Hordeum is a genus of annual and perennial plants in the grass family. The species are native throughout the temperate regions of Africa, Eurasia, and the Americas.

== Taxonomy ==

=== Species ===
Species include:

- Hordeum aegiceras – Mongolia, China including Tibet
- Hordeum arizonicum US (CA AZ NV NM), Mexico (Baja California, Sonora, Durango)
- Hordeum bogdanii – from Turkey and European Russia to Mongolia
- Hordeum brachyantherum – Russia (Kuril, Kamchatka), Alaska, Canada including Yukon, US (mostly in the West but also scattered locales in the East), Baja California
- Hordeum brachyatherum – Chile
- Hordeum brevisubulatum – European Russia; temperate and subarctic Asia from Turkey and the Urals to China and Magadan
- Hordeum bulbosum – Mediterranean, Central Asia
- Hordeum californicum – US (CA; OR; NV)
- Hordeum capense – South Africa, Lesotho
- Hordeum chilense – Argentina, Chile (including Juan Fernández Is)
- Hordeum comosum – Argentina, Chile
- Hordeum cordobense – northern Argentina
- Hordeum depressum – US (CA; OR; WA; ID; NV), British Columbia, Baja California
- Hordeum distichon – Iraq
- Hordeum erectifolium – northern Argentina
- Hordeum euclaston – Brazil, Uruguay, Argentina
- Hordeum flexuosum – Uruguay, Argentina
- Hordeum fuegianum – Tierra del Fuego
- Hordeum guatemalense – Guatemala
- Hordeum halophilum – Argentina, Chile, Bolivia, Peru
- Hordeum intercedens (bobtail barley) – California, Baja California
- Hordeum jubatum (foxtail barley) – widespread in US and Canada; Asiatic Russia, Inner Mongolia, Central Asia, Caucasus
- Hordeum × lagunculciforme – Iraq, Turkmenistan, Himalayas, western China
- Hordeum lechleri – Argentina, Chile
- Hordeum marinum (sea barley) – Europe, North Africa, southwestern and central Asia
- Hordeum murinum (wall barley) – Canary Islands, Europe, North Africa, southwestern and central Asia
- Hordeum muticum – Argentina, Chile, Bolivia, Peru
- Hordeum parodii – Argentina
- Hordeum patagonicum – Argentina, Chile
- Hordeum × pavisii – France
- Hordeum procerum – Argentina
- Hordeum pubiflorum – Argentina, Chile
- Hordeum pusillum (little barley) – widespread in Canada and US; northern Mexico, Bermuda, Argentina
- Hordeum roshevitzii – China, Korea, Primorye, Mongolia, Siberia, Kazakhstan
- Hordeum secalinum – Europe, Mediterranean, Caucasus
- Hordeum spontaneum – from Greece and Egypt to central China
- Hordeum stenostachys – Brazil, Argentina, Uruguay, South Africa
- Hordeum tetraploidum – Argentina, Chile
- Hordeum vulgare (barley) – native to the Middle East, now cultivated in many countries

==== Formerly included species ====
Botanists now regard many species as better suited to other genera: Arrhenatherum, Crithopsis, Dasypyrum, Elymus, Eremopyrum, Hordelymus, Leymus, Psathyrostachys, and Taeniatherum.

=== Etymology ===
The name Hordeum comes from the Latin word for "to bristle" (horreō, horrēre), and is akin to the word "horror".

==Distribution==
The species are native throughout the temperate regions of Africa, Eurasia, and the Americas.

==Ecology==
Hordeum species are used as food plants by the larvae of some Lepidoptera species, including the flame, rustic shoulder-knot and setaceous Hebrew character.
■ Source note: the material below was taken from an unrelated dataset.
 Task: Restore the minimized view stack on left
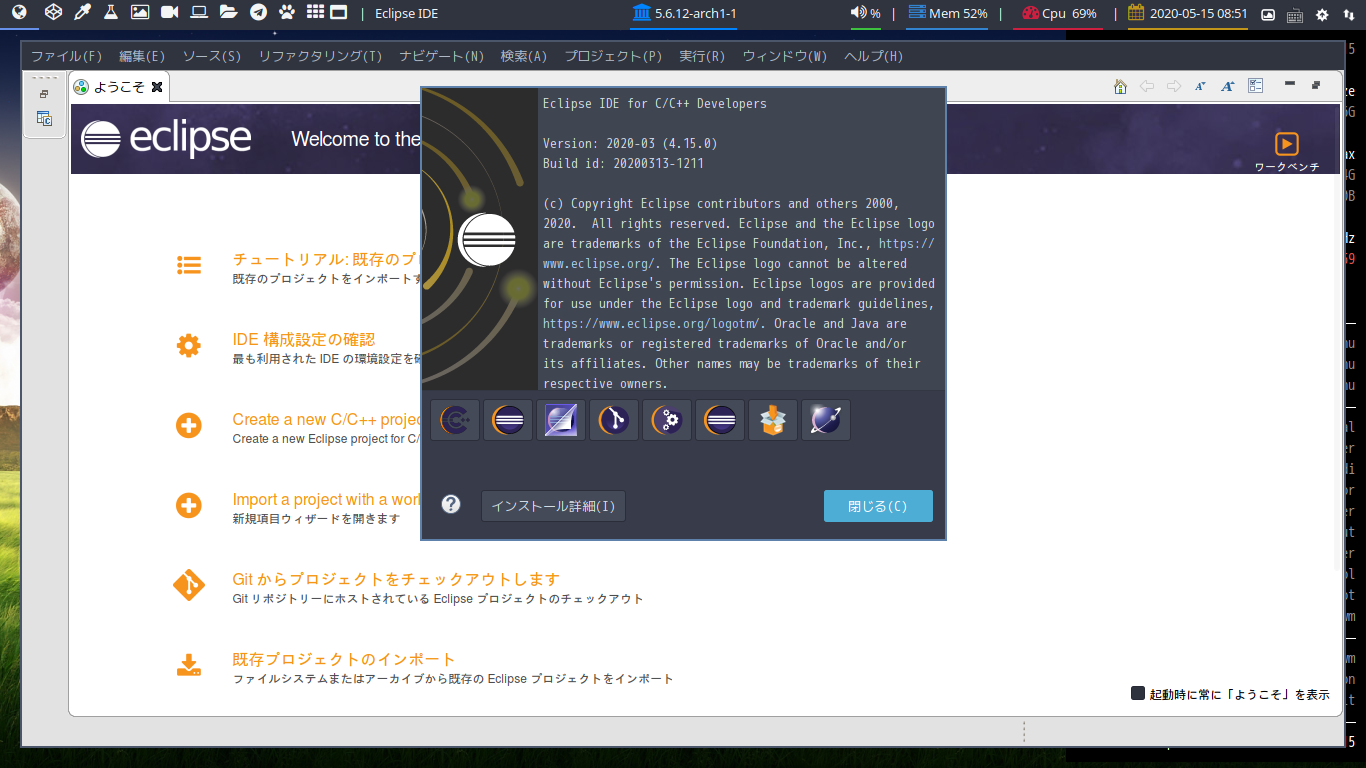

Some species have become weeds introduced worldwide by human activities, others have become endangered due to habitat loss.

==Uses==
One species, H. vulgare (barley), has become of major commercial importance as a cereal grain, used as fodder crop and for malting in the production of beer and whiskey.